◆ Task brief
Write what comes next in the passage on breeding dogs for appearance, starting after its final sentence.

◆ Exercise passage
*** Block opens ***

When we make appearance the primary criteria for choosing a dog, we do a great disservice to the health and welfare of dogs everywhere.

These are the two main problems with making beauty the only thing that counts when breeding dogs:

  • Genetic diseases skyrocket. Among humans, it’d be gross/totally taboo for a grandfather to procreate with his granddaughter. But in the purebred dog world, this is completely common and even encouraged, especially if that sire is a ribbon winner. Naturally, this makes inherited disease vastly more common. As a weird/gross factoid of how far we’ve taken this, Imperial College London found that the approximately 10,000 pugs in the United Kingdom are equivalent to only 50 genetic individuals.
  • Anatomy gets screwed up to meet a capricious breed standard. Again, the breed standard is completely invented. There is no good reason for dachshunds to have one-inch-long legs anymore. There is no good reason for German shepherds to have back hocks that almost touch the ground. There is no good reason for bulldogs to be unable to respirate normally because of their squashed snouts. The dogs are bred this way to meet a breed standard, which is completely made up. And we are destroying their bodies in the process.
Pug. Creative Commons license.
Pug. Creative Commons license.

Didn’t your mother ever tell you looks don’t matter? It’s what’s on the inside that counts? And what’s on the inside of many purebreds, especially snub-nosed (brachycephalic), breeds is royally effed up, thanks to kennel clubs and breed standards.

*** Block closes ***

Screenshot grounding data

*** Block opens ***

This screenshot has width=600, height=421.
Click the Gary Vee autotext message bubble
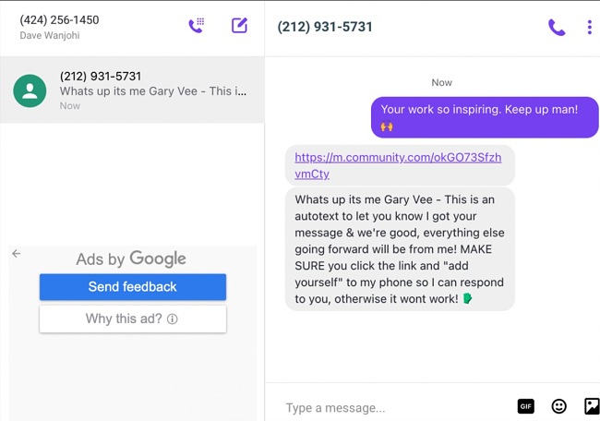click(x=400, y=248)
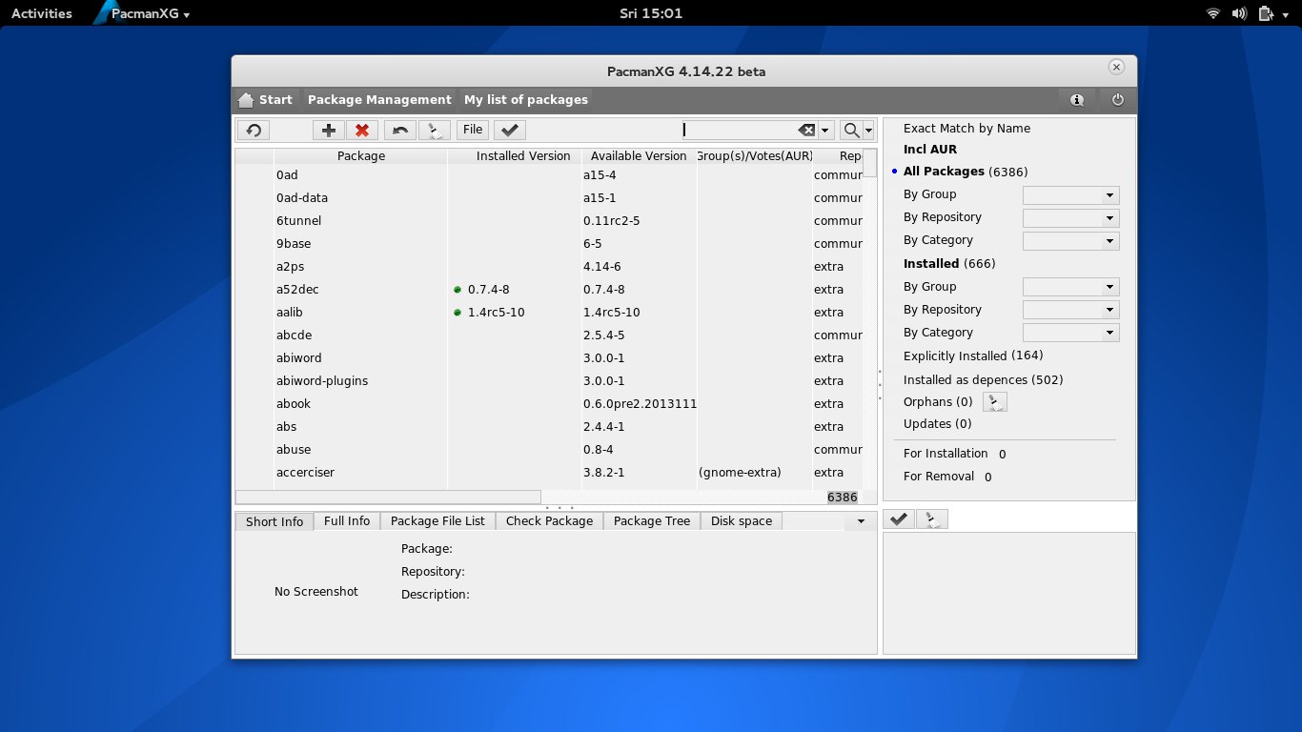Click the power icon in the header bar

click(1118, 100)
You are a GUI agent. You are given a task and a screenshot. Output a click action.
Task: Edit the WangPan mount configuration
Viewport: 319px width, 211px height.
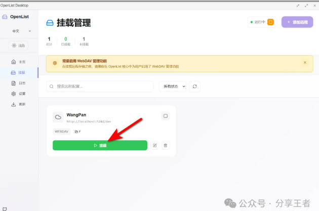[x=155, y=145]
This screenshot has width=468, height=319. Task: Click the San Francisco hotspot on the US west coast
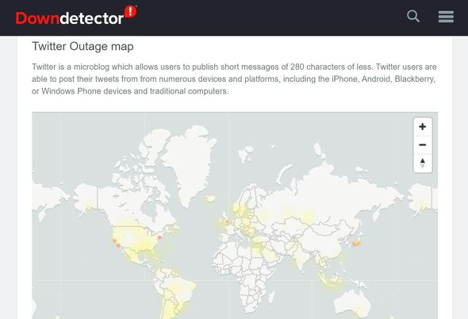tap(115, 241)
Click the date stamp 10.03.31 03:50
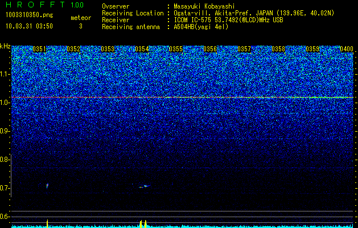Image resolution: width=358 pixels, height=228 pixels. coord(29,26)
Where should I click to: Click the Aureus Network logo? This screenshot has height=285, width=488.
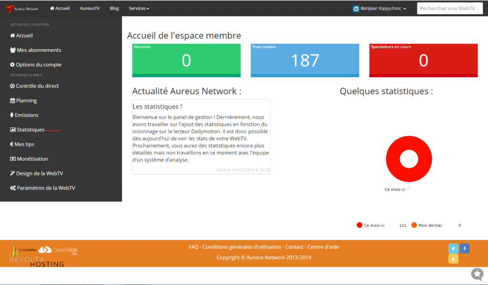coord(22,9)
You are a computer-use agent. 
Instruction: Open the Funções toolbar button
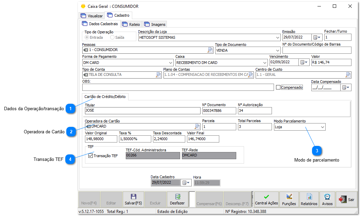tap(289, 200)
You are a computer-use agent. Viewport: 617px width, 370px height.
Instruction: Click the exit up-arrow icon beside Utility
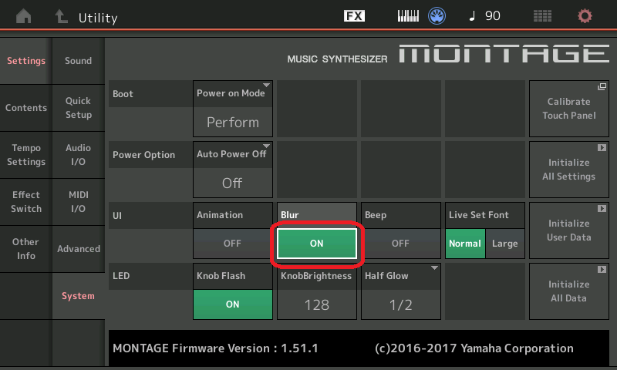(61, 16)
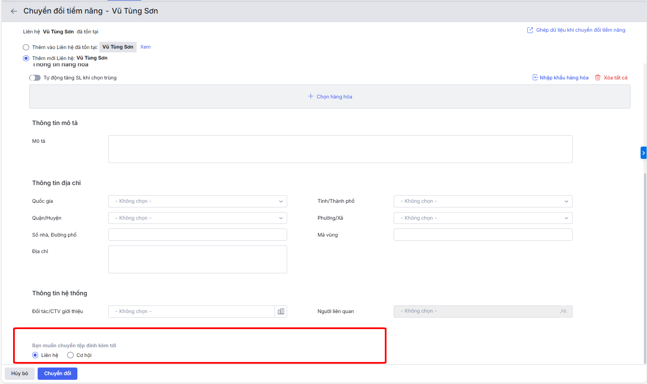The image size is (647, 384).
Task: Click the back arrow in header
Action: click(x=14, y=11)
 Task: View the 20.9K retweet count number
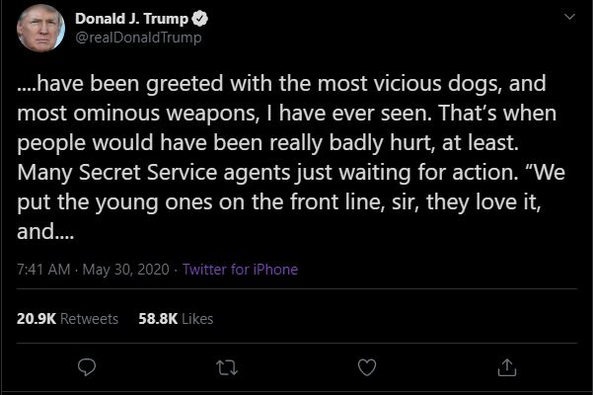point(37,318)
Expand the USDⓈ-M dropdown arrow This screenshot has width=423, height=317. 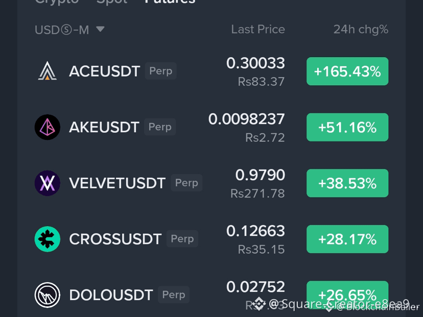click(100, 29)
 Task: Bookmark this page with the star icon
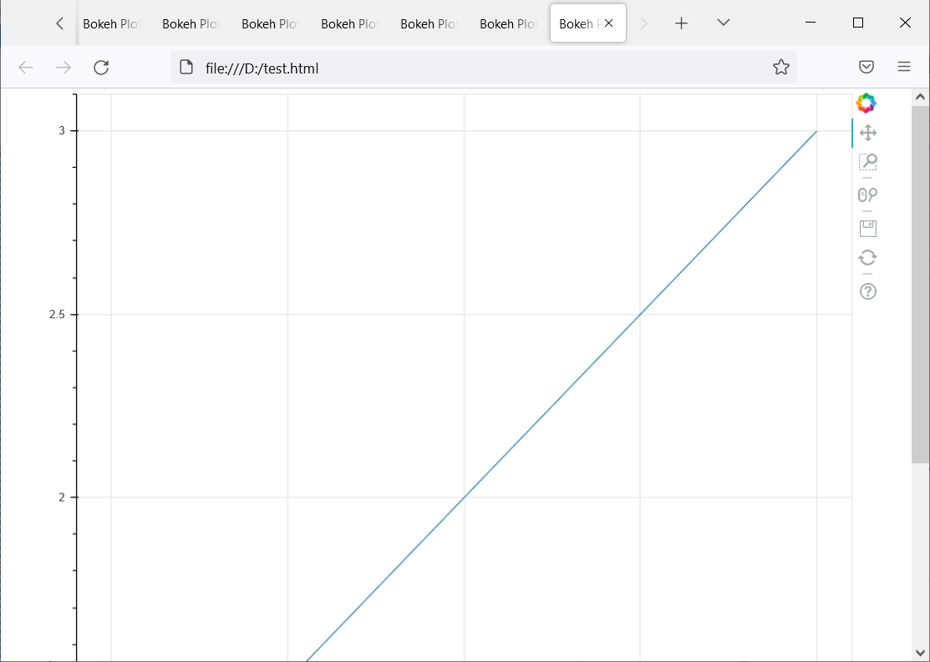(x=780, y=67)
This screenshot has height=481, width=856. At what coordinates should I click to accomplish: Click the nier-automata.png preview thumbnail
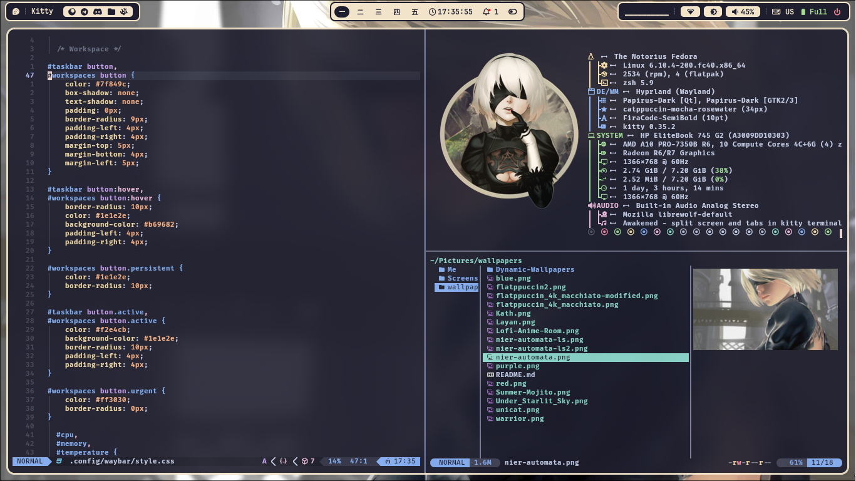pyautogui.click(x=765, y=309)
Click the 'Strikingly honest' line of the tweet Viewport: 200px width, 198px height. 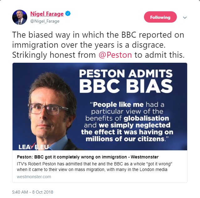coord(98,55)
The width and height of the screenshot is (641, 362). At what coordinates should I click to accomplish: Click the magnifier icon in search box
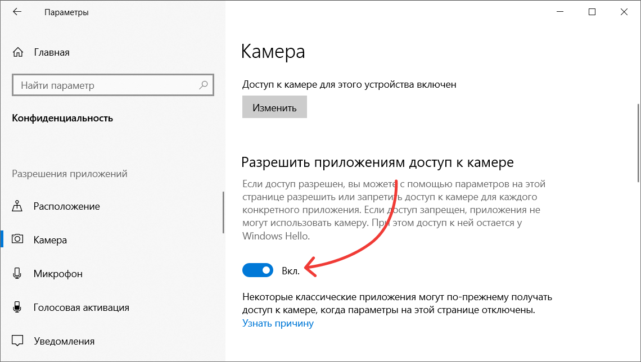coord(204,85)
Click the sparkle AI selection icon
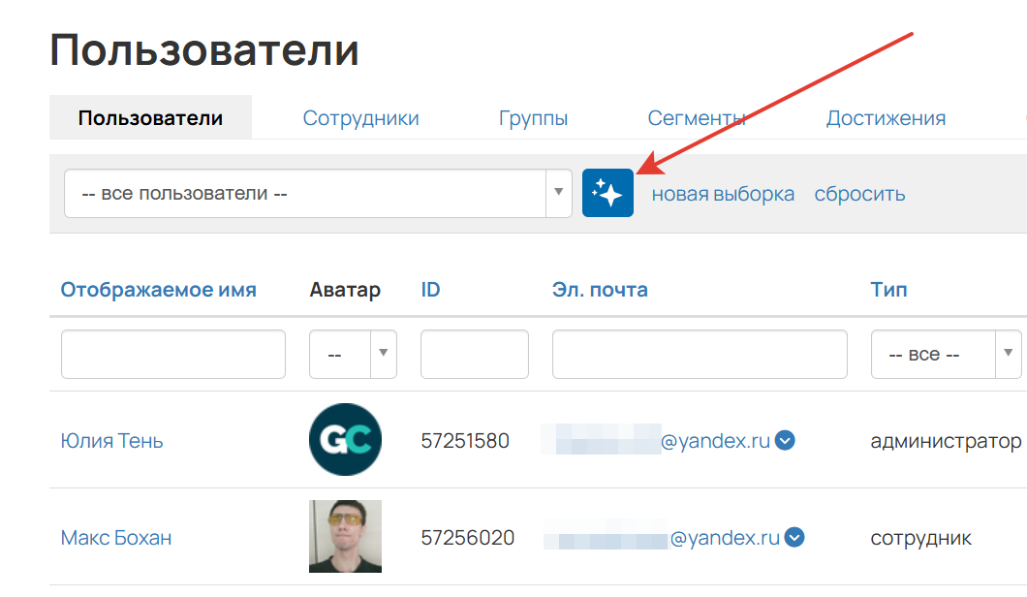Viewport: 1027px width, 597px height. [607, 192]
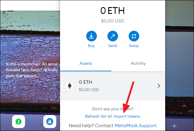
Task: Click the Refresh list link
Action: coord(96,116)
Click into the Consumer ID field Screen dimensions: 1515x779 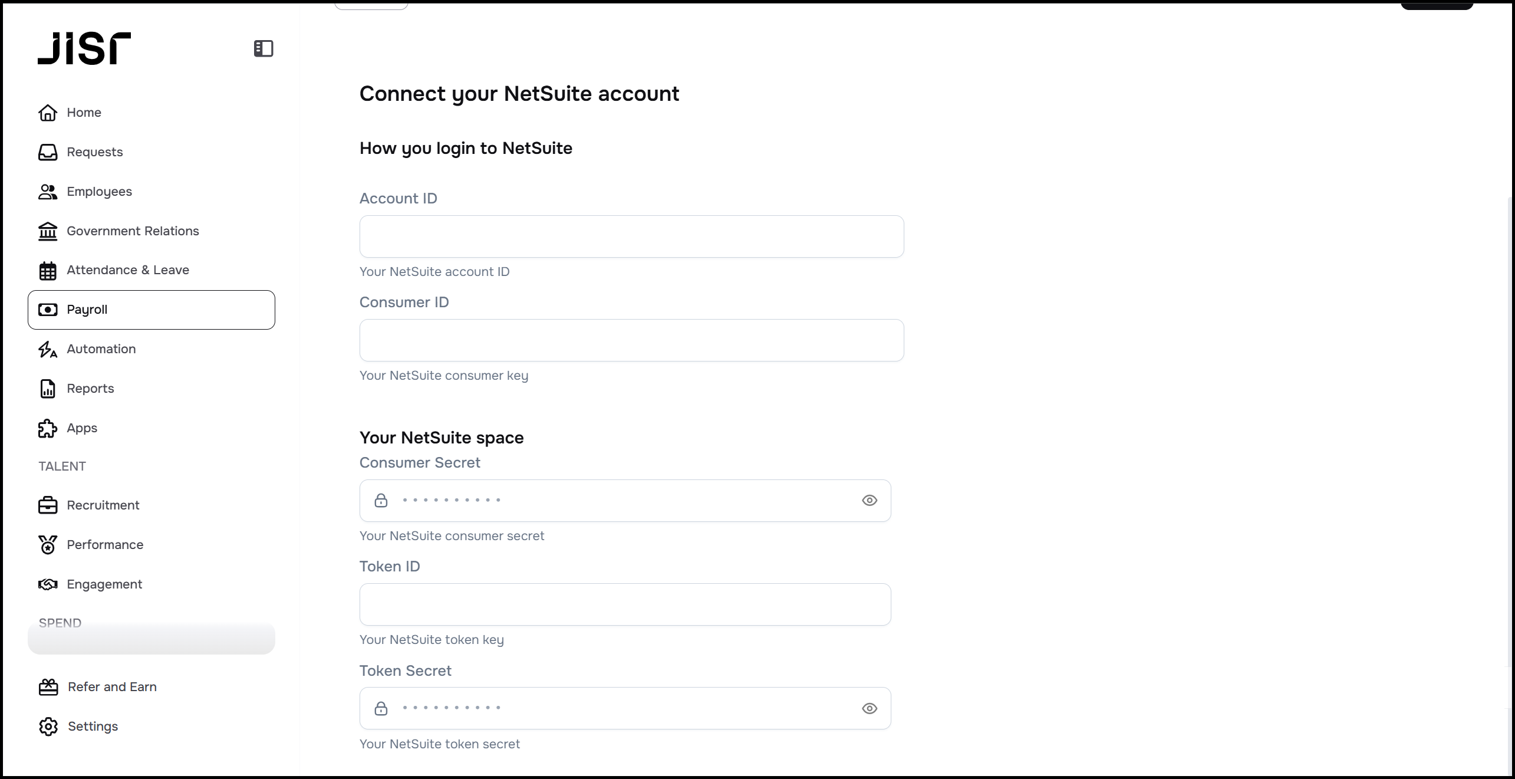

*** Block closes ***

◆ Your response
I always get a lot of hate mail/negative comments when I express this opinion—that bulldogs and pugs are desperately unhealthy and over-bred—but I feel so strongly about this issue that it rolls off my back like water. I also have science on my side, so that helps.

Here’s a great summation of many of the physical problems with pedigree dogs, via following infographic from the RSPCA:

Dogs-deserve-better-infographic

If you have a pug, French bulldog, English bulldog, or pekingese, or any extremely over-bred/deformed purebred, I know you love your dog. I know your dog loves you. They’re little fighters. They suffer and they don’t complain.

I know it’s not directly your fault that your dog can’t breathe or reproduce naturally. It’s the fault of generations of eugenics inflicted on canines to fit a wholly arbitrary breed standard.

French bulldogs. Creative Commons license.
French bulldogs. Creative Commons license.

But what is terrifying and depressing now is how registrations of brachycephalic dogs have soared over the past decade. Pugs and bulldogs are extremely trendy right now. They appear in tons of marketing and ad campaigns, and it’s “hip” to have a dog with a squashed face, especially in big cities. French bulldogs and pugs are small and relatively “lazy” (largely because they are incapable of too much exertion because of their anatomy), and so they appeal to many city dwellers.

I see so many pugs and bulldogs on the street, and I feel crushed a little every time I do. If you even know the slightest bit about canine anatomy, you can observe how much these dogs labor and struggle to even walk or trot short distances, especially on hot days. My hair stylist’s 5-year-old English bulldog dropped dead in the park one summer day because his heart simply gave out. Her vet said she’d seen it happen multiple times with bulldogs. I grow sad when I hear owners laughing about how their pugs or bulldogs “snore” or grunt so much. It isn’t really funny; your dog snores so loudly because she actually can’t get enough air. It’s heartbreaking. Dogs deserve better than this. 

So, what are you to do, if you really like the look of pugs or French bulldogs? Here are a few ideas.

Alternatives to a pug/French bulldog/English bulldog

Puggle. Creative Commons license.
Puggle. Creative Commons license.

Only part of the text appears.